* [TASK TO COMPLETE]:
Your answer should be the lines from the start of the records through the line with "You are a computer-use agent. The height", copied word for word.

* [TASK DATA]:
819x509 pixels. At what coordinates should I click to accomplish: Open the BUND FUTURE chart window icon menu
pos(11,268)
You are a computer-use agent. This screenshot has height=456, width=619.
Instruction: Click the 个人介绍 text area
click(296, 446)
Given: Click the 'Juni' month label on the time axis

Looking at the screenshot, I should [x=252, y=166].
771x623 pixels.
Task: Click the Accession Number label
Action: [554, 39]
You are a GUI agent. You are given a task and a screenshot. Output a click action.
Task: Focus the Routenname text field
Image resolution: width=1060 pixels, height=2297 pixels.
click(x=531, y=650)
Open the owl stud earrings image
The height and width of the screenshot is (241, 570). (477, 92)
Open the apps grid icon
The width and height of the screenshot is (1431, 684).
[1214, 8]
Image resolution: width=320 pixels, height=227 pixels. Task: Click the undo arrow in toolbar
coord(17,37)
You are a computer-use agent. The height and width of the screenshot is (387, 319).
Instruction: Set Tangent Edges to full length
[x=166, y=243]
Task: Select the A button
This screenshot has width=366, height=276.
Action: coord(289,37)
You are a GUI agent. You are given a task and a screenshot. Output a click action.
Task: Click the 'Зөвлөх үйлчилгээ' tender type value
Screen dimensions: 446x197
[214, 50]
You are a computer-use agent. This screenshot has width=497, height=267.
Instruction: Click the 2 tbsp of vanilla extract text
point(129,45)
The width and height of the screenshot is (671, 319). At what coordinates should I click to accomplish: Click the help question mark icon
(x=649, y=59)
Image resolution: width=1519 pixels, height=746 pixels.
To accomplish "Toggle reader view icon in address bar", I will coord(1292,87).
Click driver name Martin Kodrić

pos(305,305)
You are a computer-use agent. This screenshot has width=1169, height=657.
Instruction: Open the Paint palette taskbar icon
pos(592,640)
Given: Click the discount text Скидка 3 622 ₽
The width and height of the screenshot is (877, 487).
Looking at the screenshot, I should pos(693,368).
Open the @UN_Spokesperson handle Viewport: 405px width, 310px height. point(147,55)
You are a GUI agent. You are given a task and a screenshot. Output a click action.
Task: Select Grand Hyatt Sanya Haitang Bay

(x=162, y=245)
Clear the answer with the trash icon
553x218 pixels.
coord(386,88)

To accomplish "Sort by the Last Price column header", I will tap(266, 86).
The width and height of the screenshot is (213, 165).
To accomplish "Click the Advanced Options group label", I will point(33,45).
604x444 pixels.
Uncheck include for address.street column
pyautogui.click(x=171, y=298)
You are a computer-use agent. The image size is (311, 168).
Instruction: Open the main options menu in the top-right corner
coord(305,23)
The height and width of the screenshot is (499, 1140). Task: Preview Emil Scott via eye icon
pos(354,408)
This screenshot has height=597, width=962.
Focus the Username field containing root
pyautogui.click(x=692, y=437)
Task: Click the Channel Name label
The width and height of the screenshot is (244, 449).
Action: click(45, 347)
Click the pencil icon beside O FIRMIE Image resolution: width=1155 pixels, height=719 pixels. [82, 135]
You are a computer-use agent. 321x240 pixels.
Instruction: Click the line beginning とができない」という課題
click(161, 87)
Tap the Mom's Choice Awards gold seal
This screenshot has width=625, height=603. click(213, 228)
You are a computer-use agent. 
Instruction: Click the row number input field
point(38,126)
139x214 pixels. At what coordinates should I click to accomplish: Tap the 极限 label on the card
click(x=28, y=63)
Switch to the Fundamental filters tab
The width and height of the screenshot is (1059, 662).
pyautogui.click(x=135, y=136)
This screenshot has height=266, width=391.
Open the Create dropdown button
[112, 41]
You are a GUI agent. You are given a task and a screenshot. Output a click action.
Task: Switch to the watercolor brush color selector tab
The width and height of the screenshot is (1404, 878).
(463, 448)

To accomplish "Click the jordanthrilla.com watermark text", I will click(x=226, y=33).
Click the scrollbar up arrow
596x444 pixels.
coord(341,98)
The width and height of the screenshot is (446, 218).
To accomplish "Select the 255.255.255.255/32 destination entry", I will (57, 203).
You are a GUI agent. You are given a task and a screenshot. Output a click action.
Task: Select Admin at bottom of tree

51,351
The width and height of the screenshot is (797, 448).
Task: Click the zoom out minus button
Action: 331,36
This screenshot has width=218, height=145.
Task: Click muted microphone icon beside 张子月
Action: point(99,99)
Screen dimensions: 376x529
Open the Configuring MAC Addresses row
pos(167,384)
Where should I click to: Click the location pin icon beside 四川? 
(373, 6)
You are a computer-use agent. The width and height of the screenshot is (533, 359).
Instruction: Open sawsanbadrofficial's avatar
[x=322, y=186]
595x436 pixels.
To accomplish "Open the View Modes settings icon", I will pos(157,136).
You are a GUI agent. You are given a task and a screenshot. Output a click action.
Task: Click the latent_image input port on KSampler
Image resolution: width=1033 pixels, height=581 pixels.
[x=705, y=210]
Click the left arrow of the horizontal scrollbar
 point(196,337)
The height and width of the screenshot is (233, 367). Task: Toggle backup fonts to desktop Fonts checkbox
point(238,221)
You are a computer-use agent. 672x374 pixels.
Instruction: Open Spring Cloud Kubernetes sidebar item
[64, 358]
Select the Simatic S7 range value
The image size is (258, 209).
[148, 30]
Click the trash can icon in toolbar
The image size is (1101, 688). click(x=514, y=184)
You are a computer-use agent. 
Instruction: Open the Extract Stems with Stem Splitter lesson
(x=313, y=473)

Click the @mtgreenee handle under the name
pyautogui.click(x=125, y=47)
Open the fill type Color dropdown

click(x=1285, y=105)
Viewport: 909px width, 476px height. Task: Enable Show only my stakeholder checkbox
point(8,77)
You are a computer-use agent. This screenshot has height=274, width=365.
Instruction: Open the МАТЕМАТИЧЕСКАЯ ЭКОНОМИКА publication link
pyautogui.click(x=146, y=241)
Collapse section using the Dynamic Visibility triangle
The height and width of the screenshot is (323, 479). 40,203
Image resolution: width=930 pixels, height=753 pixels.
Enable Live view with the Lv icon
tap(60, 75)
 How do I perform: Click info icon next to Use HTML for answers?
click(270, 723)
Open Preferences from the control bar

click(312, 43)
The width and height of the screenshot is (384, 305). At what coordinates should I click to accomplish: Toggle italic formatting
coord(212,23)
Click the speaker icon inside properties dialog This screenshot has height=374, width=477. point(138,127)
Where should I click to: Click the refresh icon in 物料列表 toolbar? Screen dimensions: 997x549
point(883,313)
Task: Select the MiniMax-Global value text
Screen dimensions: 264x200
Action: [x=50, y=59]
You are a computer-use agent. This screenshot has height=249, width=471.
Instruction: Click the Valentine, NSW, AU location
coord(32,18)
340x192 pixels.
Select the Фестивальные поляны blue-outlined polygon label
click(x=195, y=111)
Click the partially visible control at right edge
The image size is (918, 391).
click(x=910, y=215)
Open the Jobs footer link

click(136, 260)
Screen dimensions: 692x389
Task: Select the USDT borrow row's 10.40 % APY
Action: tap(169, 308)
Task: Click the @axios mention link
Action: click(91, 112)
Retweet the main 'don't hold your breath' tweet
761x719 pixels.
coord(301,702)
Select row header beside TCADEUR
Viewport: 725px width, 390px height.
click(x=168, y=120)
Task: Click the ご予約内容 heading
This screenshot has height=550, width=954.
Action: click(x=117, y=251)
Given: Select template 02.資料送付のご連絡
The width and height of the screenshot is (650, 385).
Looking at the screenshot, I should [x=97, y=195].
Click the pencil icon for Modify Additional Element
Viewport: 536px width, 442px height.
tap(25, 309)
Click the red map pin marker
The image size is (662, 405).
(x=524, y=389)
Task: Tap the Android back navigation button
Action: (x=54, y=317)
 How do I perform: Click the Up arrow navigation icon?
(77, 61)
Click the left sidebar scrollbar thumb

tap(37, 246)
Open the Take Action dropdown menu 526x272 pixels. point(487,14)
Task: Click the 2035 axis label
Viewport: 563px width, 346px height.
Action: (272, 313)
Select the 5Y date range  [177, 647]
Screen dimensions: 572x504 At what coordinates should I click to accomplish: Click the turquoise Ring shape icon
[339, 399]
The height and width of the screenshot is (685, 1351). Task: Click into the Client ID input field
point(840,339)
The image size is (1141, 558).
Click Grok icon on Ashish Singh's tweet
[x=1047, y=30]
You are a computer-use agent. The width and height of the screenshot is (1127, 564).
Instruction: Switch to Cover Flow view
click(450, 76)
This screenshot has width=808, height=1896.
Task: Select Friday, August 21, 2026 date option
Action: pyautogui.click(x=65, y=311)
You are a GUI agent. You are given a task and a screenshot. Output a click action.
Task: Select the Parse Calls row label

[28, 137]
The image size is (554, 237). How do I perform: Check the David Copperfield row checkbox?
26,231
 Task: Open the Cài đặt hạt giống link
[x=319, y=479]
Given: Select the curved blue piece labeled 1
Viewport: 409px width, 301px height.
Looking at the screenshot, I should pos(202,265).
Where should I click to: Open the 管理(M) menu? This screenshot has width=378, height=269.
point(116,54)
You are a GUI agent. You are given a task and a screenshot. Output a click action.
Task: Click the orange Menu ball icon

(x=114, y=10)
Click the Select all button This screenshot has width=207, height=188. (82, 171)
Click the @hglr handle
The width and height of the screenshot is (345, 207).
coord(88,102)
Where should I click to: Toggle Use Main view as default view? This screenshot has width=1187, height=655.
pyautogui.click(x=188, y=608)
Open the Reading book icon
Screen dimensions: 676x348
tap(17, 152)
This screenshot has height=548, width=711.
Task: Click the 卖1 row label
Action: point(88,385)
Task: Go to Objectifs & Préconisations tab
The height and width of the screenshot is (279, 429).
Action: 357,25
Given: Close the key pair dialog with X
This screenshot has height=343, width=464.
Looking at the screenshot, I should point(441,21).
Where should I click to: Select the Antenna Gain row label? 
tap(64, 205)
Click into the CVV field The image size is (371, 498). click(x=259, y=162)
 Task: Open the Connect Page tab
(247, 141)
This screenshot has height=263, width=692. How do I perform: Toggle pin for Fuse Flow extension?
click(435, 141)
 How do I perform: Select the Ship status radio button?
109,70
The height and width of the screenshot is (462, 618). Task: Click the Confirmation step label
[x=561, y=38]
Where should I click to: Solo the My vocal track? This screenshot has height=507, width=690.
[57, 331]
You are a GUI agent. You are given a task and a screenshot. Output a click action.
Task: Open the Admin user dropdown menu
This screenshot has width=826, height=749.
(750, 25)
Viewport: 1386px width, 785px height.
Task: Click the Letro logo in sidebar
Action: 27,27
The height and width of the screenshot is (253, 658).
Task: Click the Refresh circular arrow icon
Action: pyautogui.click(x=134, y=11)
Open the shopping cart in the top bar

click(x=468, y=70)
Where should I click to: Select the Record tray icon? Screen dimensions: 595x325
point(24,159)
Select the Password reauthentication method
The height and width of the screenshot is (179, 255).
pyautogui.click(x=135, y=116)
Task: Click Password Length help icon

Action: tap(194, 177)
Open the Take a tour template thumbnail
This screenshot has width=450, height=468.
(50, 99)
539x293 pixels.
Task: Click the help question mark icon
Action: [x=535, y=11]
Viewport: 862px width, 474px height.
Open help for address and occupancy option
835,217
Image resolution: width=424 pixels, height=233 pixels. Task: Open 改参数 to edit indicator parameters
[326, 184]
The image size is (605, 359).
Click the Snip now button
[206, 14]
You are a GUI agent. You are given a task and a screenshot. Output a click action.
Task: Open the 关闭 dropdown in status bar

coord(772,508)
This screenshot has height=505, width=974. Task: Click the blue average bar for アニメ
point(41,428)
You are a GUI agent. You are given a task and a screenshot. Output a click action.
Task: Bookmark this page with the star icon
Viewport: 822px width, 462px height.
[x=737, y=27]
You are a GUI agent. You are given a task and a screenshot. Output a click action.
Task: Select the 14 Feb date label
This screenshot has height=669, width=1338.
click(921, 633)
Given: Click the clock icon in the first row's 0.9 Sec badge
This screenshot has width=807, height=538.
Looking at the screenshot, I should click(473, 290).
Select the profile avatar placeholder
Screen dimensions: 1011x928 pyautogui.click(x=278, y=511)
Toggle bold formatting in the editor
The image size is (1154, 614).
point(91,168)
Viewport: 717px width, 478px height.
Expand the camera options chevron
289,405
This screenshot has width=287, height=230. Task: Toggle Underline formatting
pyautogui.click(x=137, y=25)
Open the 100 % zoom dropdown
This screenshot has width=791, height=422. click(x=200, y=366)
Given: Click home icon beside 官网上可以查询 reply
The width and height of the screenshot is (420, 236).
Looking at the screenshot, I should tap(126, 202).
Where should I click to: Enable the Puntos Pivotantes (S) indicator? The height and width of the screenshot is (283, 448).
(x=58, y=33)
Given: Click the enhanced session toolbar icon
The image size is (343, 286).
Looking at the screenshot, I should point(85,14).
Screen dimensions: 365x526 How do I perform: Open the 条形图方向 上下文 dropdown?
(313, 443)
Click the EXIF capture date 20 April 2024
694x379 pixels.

* [TASK OUTPUT]:
819x509 pixels. At what coordinates should I click to accomplish: Open the BUND FUTURE chart window icon menu
pos(11,268)
You are a computer-use agent. This screenshot has height=456, width=619.
Instruction: Click the 个人介绍 text area
click(296, 446)
Given: Click the 'Juni' month label on the time axis

Looking at the screenshot, I should [x=252, y=166].
771x623 pixels.
Task: Click the Accession Number label
Action: [554, 39]
You are a GUI agent. You are given a task and a screenshot. Output a click action.
Task: Focus the Routenname text field
Image resolution: width=1060 pixels, height=2297 pixels.
click(x=531, y=650)
Open the owl stud earrings image
The height and width of the screenshot is (241, 570). (477, 92)
Open the apps grid icon
The width and height of the screenshot is (1431, 684).
[1214, 8]
Image resolution: width=320 pixels, height=227 pixels. Task: Click the undo arrow in toolbar
coord(17,37)
You are a computer-use agent. The height and width of the screenshot is (387, 319).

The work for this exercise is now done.